* **Page extract**:
##############################
After Smith's death, the LDS Church's ruling council, the Quorum of the Twelve Apostles, took control of church affairs. The lead apostle, Brigham Young, a carpenter from Vermont and an early convert to Mormonism, eventually succeeded Smith. In February 1846, he led the beginnings of an exodus of some 12,000 Mormons from Illinois, determined to establish their faith beyond the reach of American laws and resentment. Brigham Young biographer Leonard J. Arrington has written that Young and other church leaders knew about the Great Salt Lake Valley from trappers' journals, explorers' reports and interviews with travelers familiar with the region.

At the time, most of what would become the American Southwest belonged to Mexico, but Young believed that that nation's hold on its northern frontier was so tenuous that the Mormons could settle there free from interference. In the spring of 1847, he led an advance party of 147 from an encampment in Nebraska to the Great Salt Lake Valley, arriving that July. Over the next two decades, some 70,000 Mormons would follow; the grueling journey would be one of the defining experiences of the LDS Church.

In February 1848, Mexico sealed its defeat in the Mexican-American War by signing the Treaty of Guadalupe Hidalgo, ceding to the United States what is now California, Nevada, Utah, Texas and parts of Arizona, New Mexico, Colorado and Wyoming. Just six months after arriving in their new Zion, the Mormons found themselves back under the authority of the United States.
##############################
* **Given records**:
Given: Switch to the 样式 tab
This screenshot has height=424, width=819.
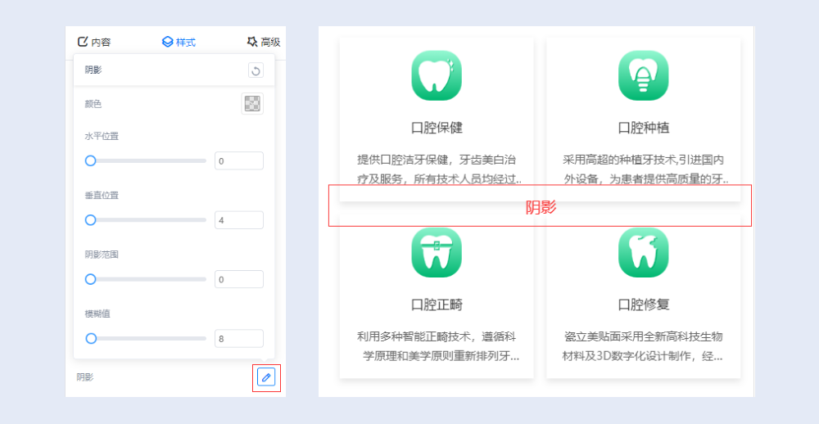Looking at the screenshot, I should pyautogui.click(x=179, y=42).
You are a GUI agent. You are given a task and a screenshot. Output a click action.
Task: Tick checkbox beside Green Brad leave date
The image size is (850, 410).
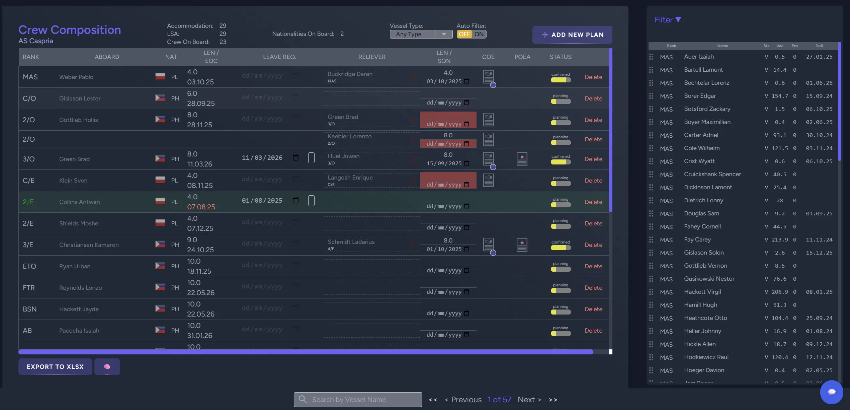(x=311, y=158)
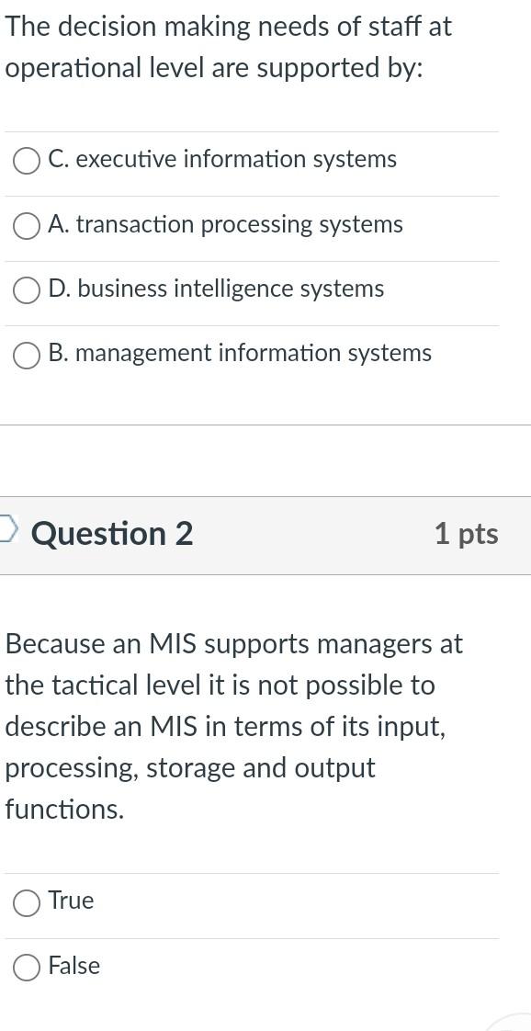The image size is (531, 1031).
Task: Select False for Question 2
Action: pos(27,966)
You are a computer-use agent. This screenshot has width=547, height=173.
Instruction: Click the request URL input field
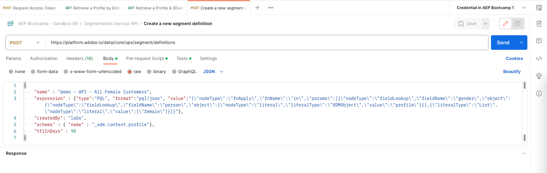(x=267, y=43)
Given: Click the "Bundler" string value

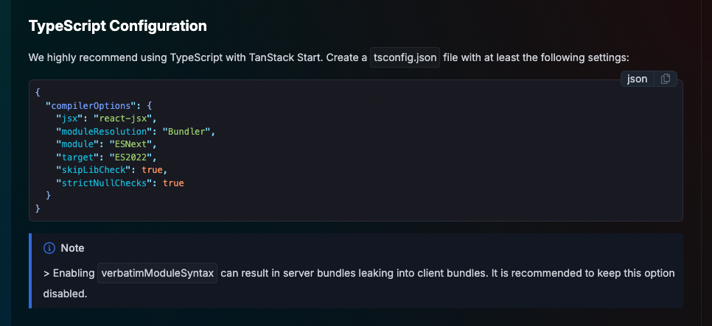Looking at the screenshot, I should (x=186, y=132).
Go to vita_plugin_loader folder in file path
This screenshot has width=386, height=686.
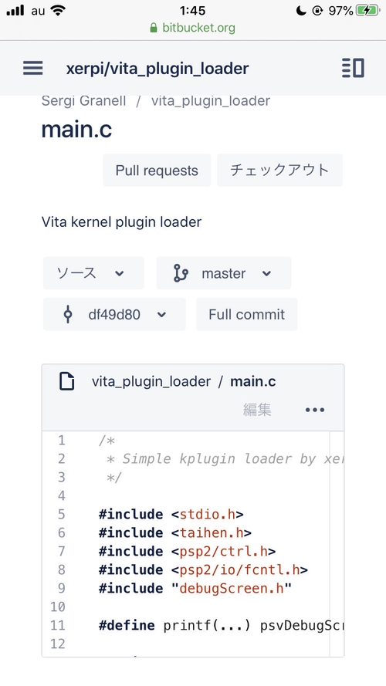[151, 381]
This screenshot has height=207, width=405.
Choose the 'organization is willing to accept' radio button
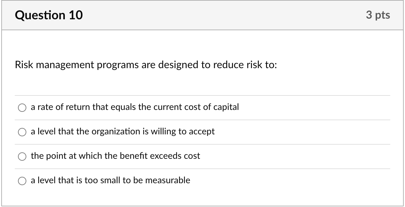[22, 132]
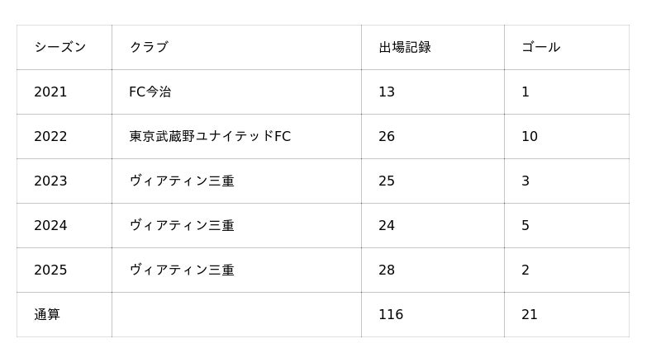This screenshot has height=362, width=661.
Task: Click ヴィアティン三重 in the 2023 row
Action: click(182, 181)
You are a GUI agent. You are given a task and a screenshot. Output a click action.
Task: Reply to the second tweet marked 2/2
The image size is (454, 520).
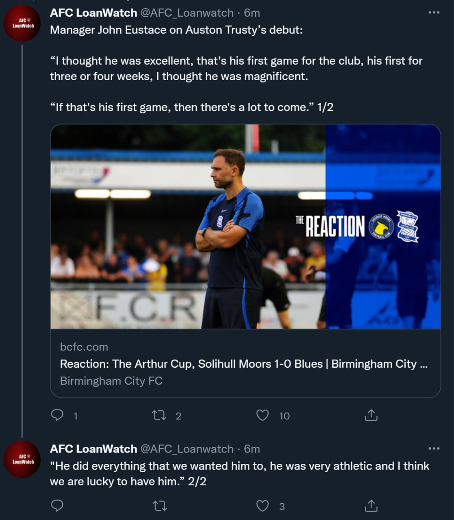point(57,506)
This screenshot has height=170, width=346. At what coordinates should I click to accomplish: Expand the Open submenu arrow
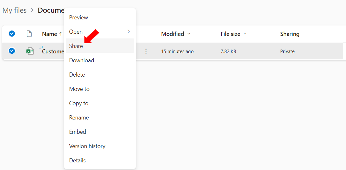click(x=129, y=31)
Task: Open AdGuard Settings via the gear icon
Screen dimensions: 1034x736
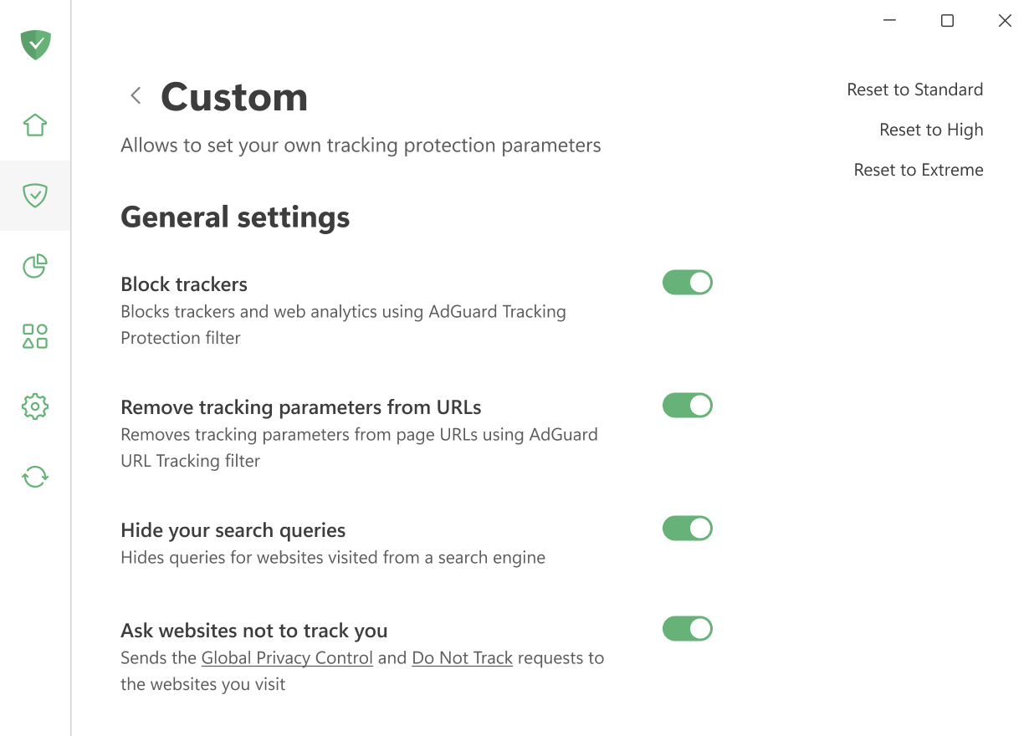Action: tap(35, 406)
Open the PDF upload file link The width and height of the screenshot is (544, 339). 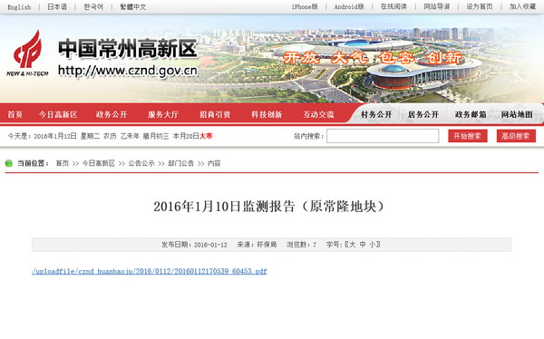pyautogui.click(x=150, y=271)
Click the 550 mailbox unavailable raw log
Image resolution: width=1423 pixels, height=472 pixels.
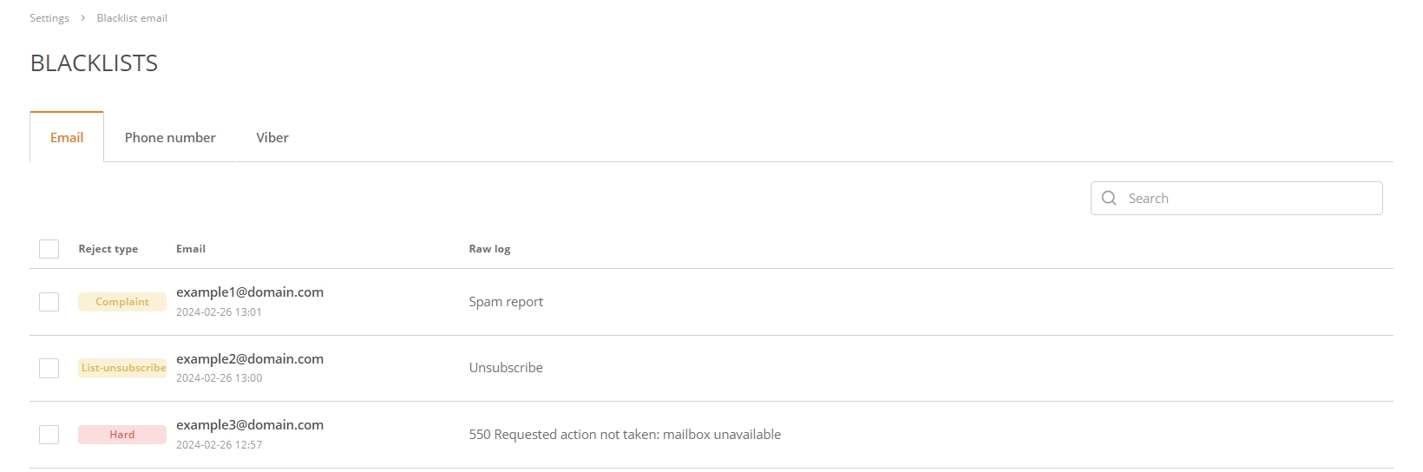pyautogui.click(x=625, y=435)
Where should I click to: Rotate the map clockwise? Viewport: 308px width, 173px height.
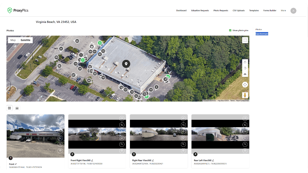(x=245, y=62)
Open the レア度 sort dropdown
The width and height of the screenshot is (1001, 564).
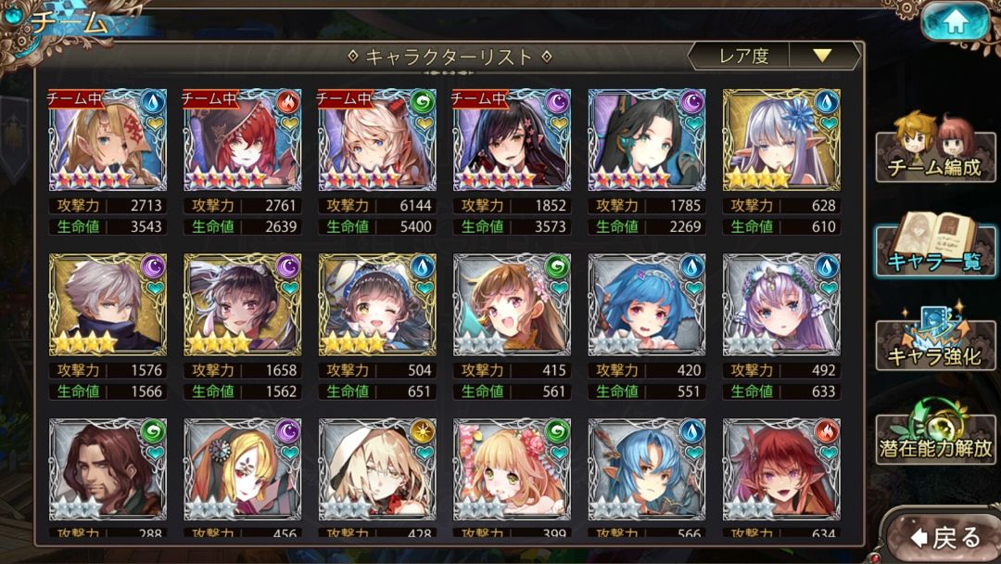774,57
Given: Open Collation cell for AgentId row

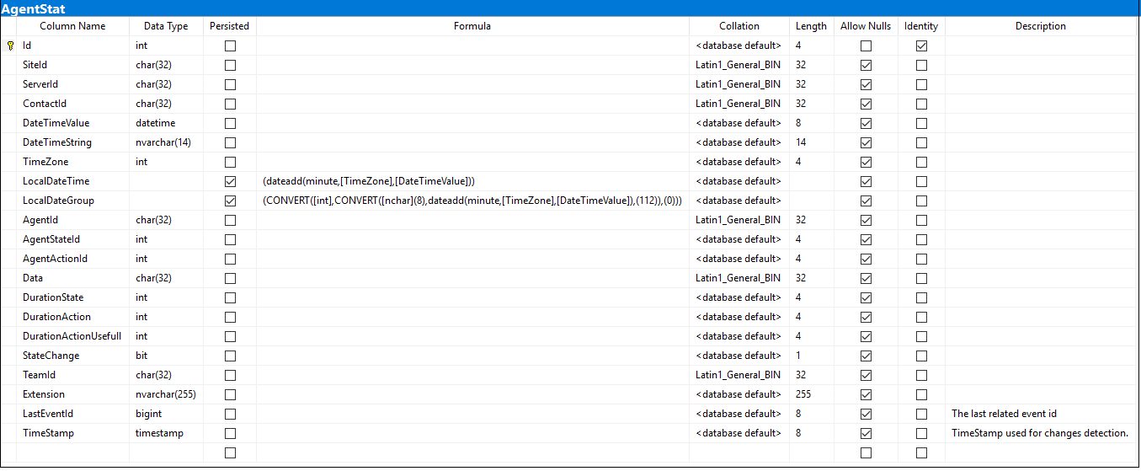Looking at the screenshot, I should coord(739,220).
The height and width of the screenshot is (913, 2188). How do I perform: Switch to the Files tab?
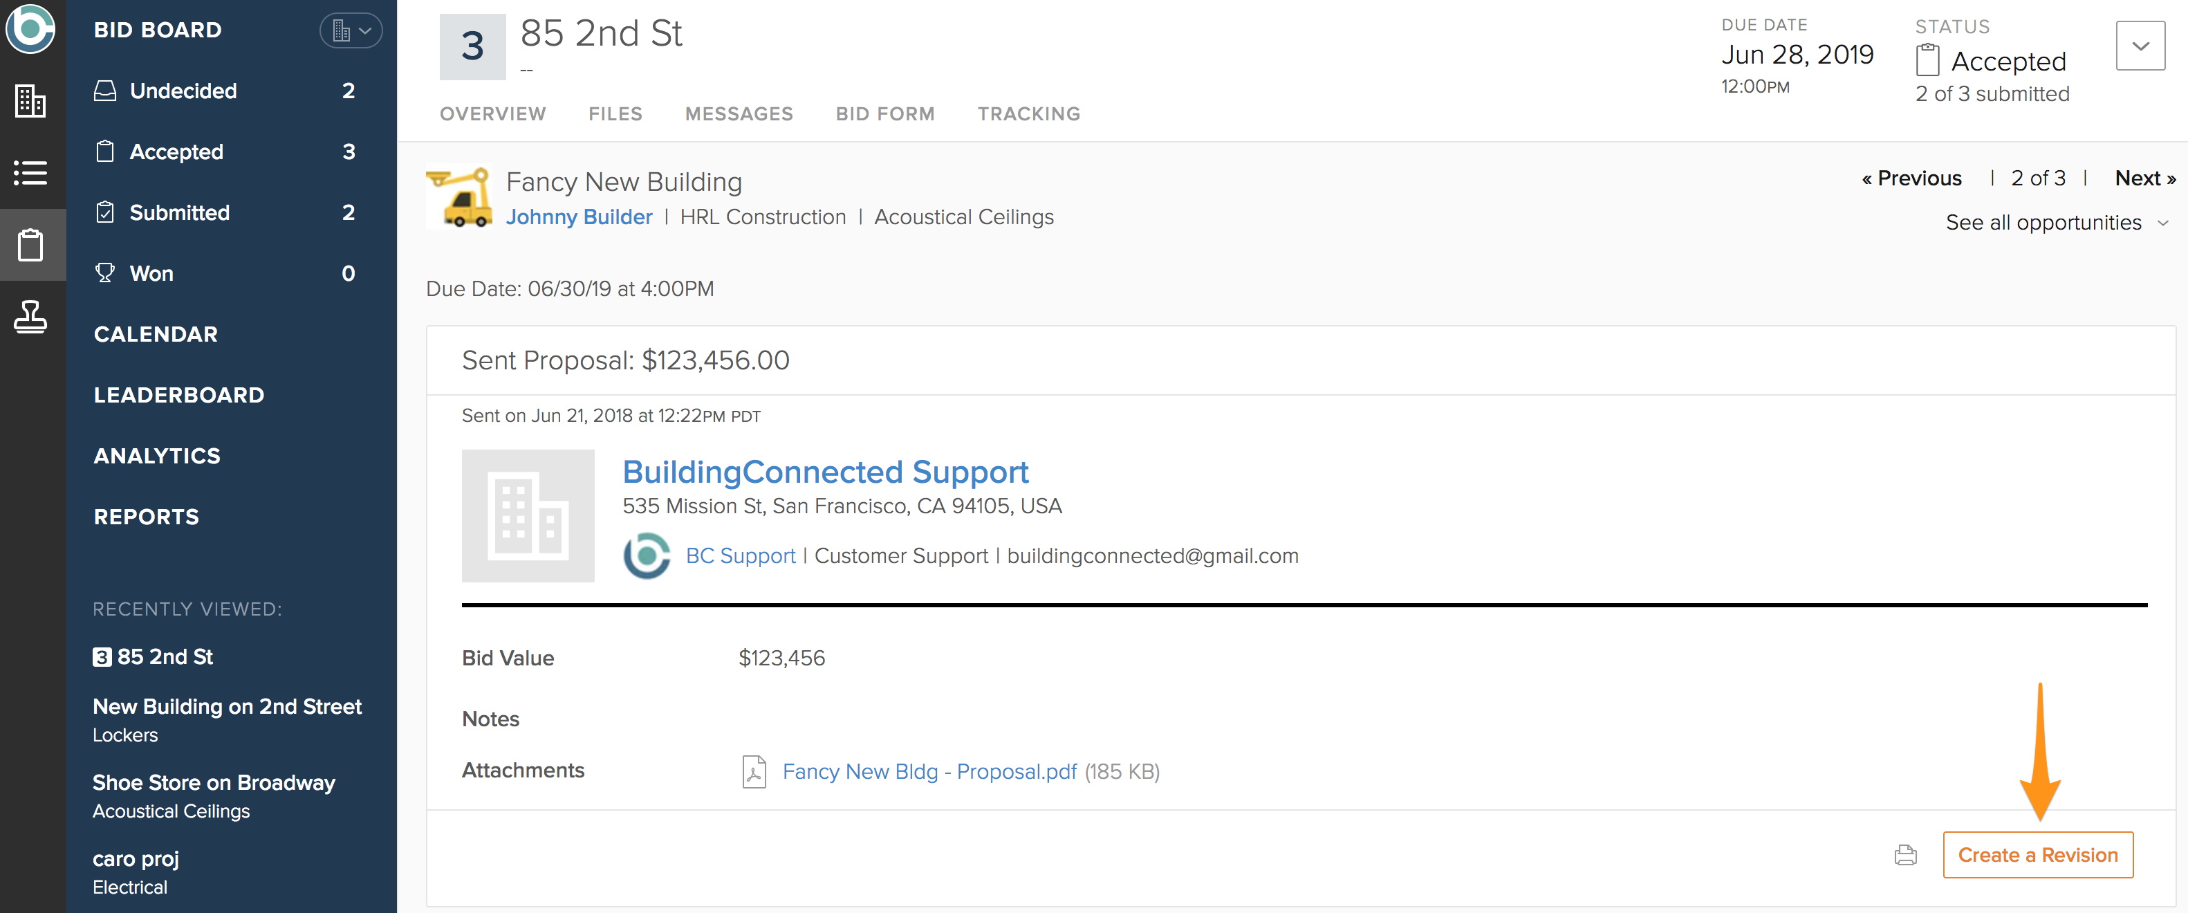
##############################
* **Stated problem 1**:
Return the passage on the Mormon migration from "In February 1848, Mexico" up to and including "the United States.".
* **Stated problem 2**:
Take the account of the Mormon migration further, starting after its final sentence.
The entries have nothing to do with what comes next.

* **Written reply 1**:
In February 1848, Mexico sealed its defeat in the Mexican-American War by signing the Treaty of Guadalupe Hidalgo, ceding to the United States what is now California, Nevada, Utah, Texas and parts of Arizona, New Mexico, Colorado and Wyoming. Just six months after arriving in their new Zion, the Mormons found themselves back under the authority of the United States.

* **Written reply 2**:
To preserve self-rule, church leaders quickly sought official status, petitioning Congress in 1849 first for territorial status, then for statehood. The land they sought was vast, running from the Rockies to the Sierra Nevada and from the new border with Mexico all the way to present-day Oregon. Congress, guided in part by the struggle between forces opposing and condoning slavery, designated a Utah Territory, but not before reducing the area to present-day Utah, Nevada, western Colorado and southwestern Wyoming.

Territorial status gave the federal government greater authority over Utah affairs than statehood would have. But President Millard Fillmore inadvertently set the stage for a clash with his choice for the new territory's chief executive. In 1850, acting partly in response to lobbying from a lawyer named Thomas L. Kane, a non-Mormon who had advised Mormon leaders in previous ordeals, Fillmore named Brigham Young governor of the new Utah Territory.

Young ran the Utah Territory much as Smith had run Nauvoo, and conflicts between religious and secular authorities soon re-emerged. The Mormon leaders were suspicious of both the character and intent of federal appointees, such as a judge who was found to have abandoned his wife and children in Illinois and brought a prostitute to Utah. And over the next seven years, a succession of federal officers—judges, Indian agents, surveyors—came to the territory only to find that the governor would circumvent or reverse their decisions.

Young "has been so much in the habit of exercising his will which is supreme here, that no one will dare oppose anything he may say or do," Indian agent Jacob Holeman wrote to his superior in Washington, D.C. in 1851—in effect going over Young's head (Young was also the territory's superintendent of Indian affairs). Surveyor General David Burr reported that Young told him federal surveyors "shall not be suffered to trespass" on Mormon lands. Through the mid-1850s, federal appointees returned East frustrated or intimidated or both, and some of them wrote books or articles about their travails. Anti-Mormon sentiment spread, inflamed particularly by reports of polygamy.

By then, the practice of plural marriage had expanded beyond Joseph Smith's inner circle, and word of it had been passed by non-Mormon emigrants passing through Utah, where the evidence was in plain view. "During the first few years after their arrival in Utah," writes Young biographer M. R. Werner, "the fact that the Mormons practiced polygamy was an open secret."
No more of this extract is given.